Colin Scotts

No. 69
- Position: Defensive tackle

Personal information
- Born: 26 April 1963 (age 63) Sydney, New South Wales
- Listed height: 6 ft 5 in (1.96 m)
- Listed weight: 263 lb (119 kg)

Career information
- High school: The Scots College (Sydney)
- College: Hawaii
- NFL draft: 1987: 3rd round, 70th overall pick

Career history
- St. Louis Cardinals (1987–1988); Houston Oilers (1989)*;
- * Offseason or practice squad member only

Career NFL statistics
- Sacks: 2
- Stats at Pro Football Reference

= Colin Scotts =

Australian gridiron football player (born 1963)

Colin Roberts Scotts (born 26 April 1963) is an Australian former professional American football defensive tackle. Scotts was the first Australian to receive an American football scholarship in the United States and be drafted into the National Football League (NFL). He became the second Australian to play in the NFL after Colin Ridgeway, an Australian rules football convert.
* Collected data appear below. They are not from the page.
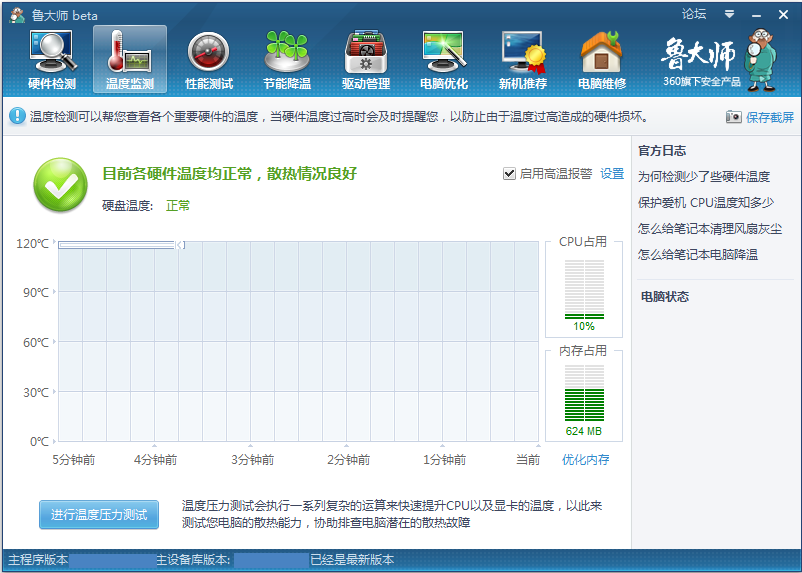Open 新机推荐 new PC recommendation icon

[523, 59]

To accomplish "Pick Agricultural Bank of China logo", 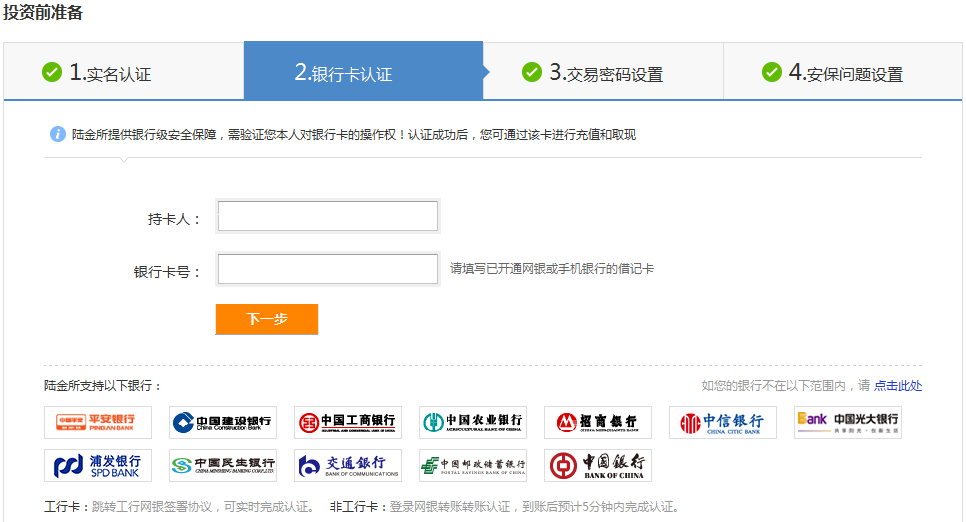I will 473,422.
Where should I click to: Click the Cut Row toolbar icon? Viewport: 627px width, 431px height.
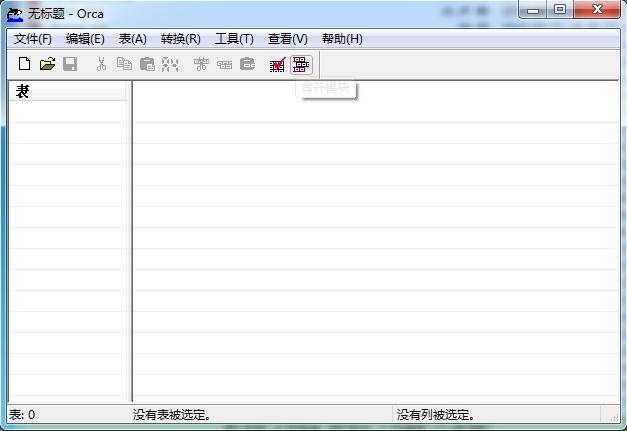201,64
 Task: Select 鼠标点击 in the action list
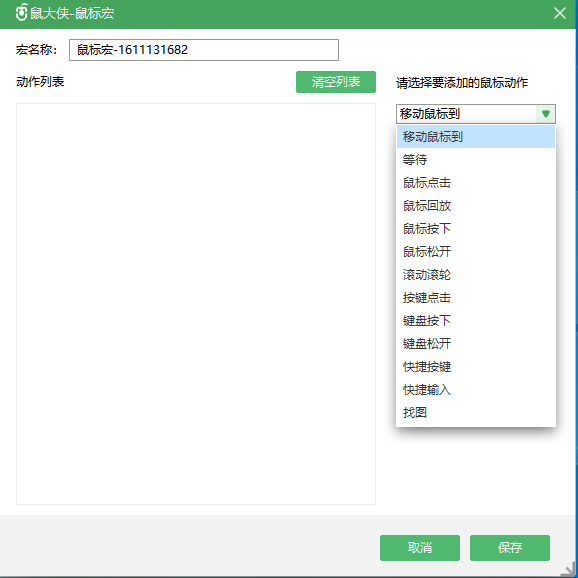[476, 183]
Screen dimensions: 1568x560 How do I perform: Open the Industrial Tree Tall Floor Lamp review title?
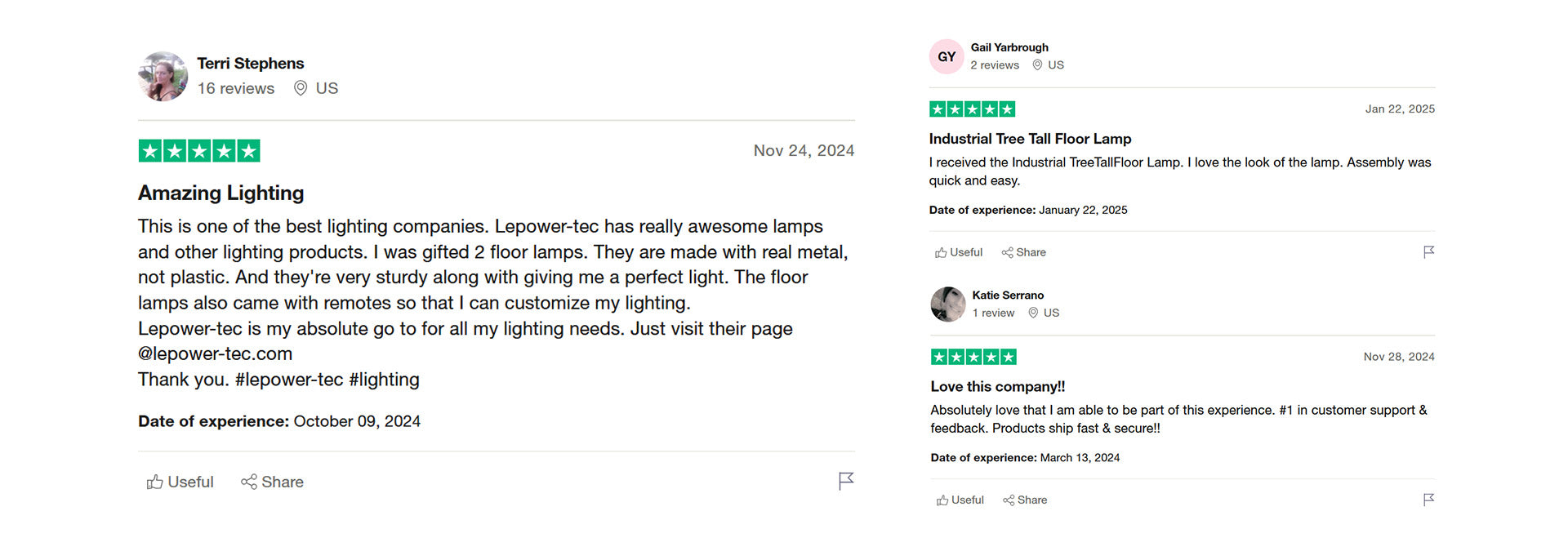(x=1030, y=139)
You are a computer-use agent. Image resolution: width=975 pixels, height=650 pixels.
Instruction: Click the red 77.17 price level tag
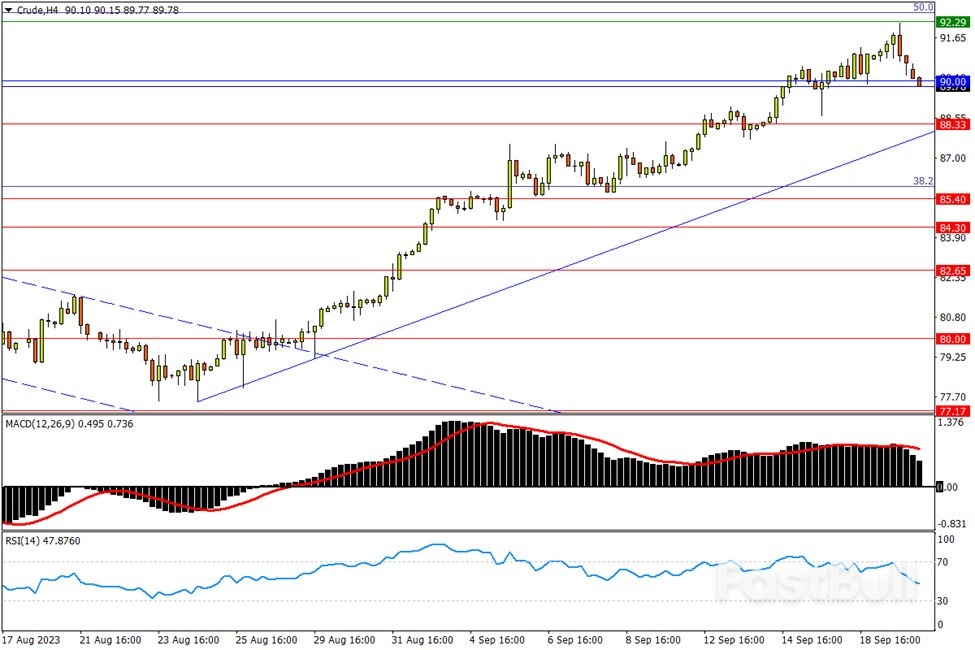tap(950, 411)
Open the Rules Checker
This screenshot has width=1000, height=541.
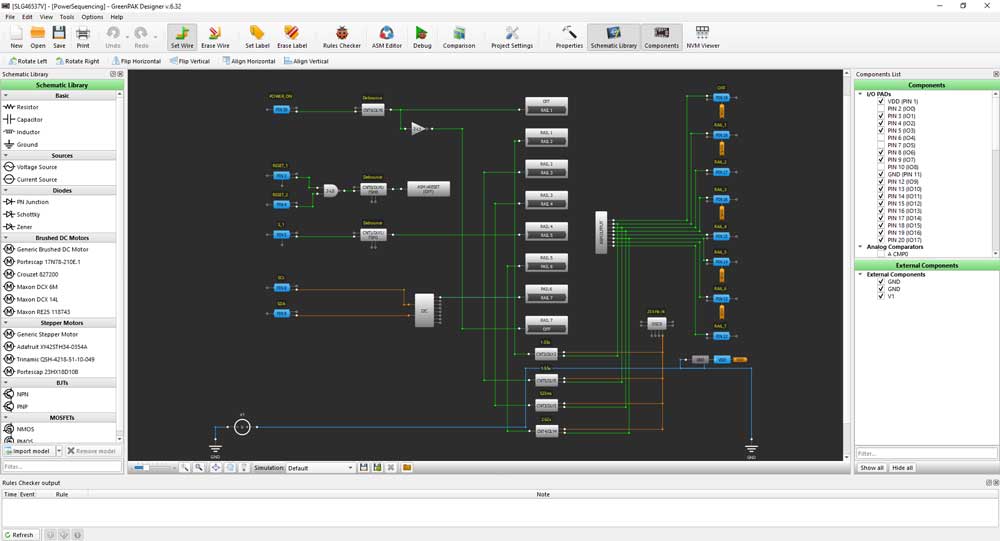(341, 37)
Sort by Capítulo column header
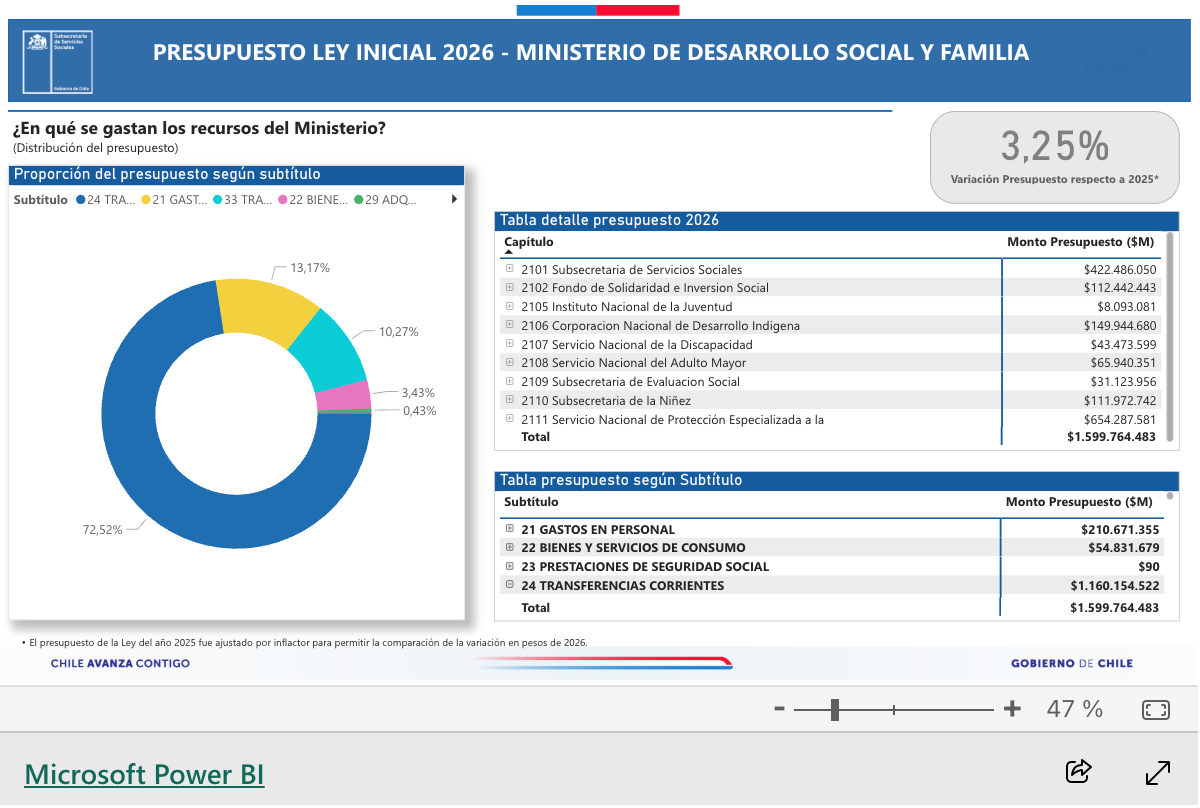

Growing up in Palm Beach, Sydney, Scotts first played rugby union for The Scots College and was a member of the Undefeated 1981 Australian Schoolboys Rugby team. During the tour Scotts scored 7 tries including two against England Schoolboys at Twickenham. He later moved to Hawaii, on a full football scholarship after being spotted by an assistant coach during a rugby game. After being drafted in the third round of the 1987 NFL draft, he forged a career in the NFL where he played as a defensive tackle in twelve games during the 1987 season for the St. Louis Cardinals. In 1988 Scotts was traded to the Houston Oilers and played seven games during the 1988 season.

In 1993 Scotts began a professional wrestling career with the WWF. He retired in 1995 despite being offered a lucrative contract to continue.